THE PROBLEM: Line by line, output the entries below exactly as they appear.

EXCERPTED RECORDS:
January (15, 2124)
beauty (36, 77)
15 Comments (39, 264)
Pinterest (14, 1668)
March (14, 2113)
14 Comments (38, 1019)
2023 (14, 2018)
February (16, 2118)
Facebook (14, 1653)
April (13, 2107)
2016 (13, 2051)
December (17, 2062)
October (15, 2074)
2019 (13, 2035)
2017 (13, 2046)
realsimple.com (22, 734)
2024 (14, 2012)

OUTPUT BELOW:
January (15, 2124)
beauty (36, 77)
15 Comments (39, 264)
Pinterest (14, 1668)
March (14, 2113)
14 Comments (38, 1019)
2023 (14, 2018)
February (16, 2118)
Facebook (14, 1653)
April (13, 2107)
2016 (13, 2051)
December (17, 2062)
October (15, 2074)
2019 (13, 2035)
2017 (13, 2046)
realsimple.com (22, 734)
2024 (14, 2012)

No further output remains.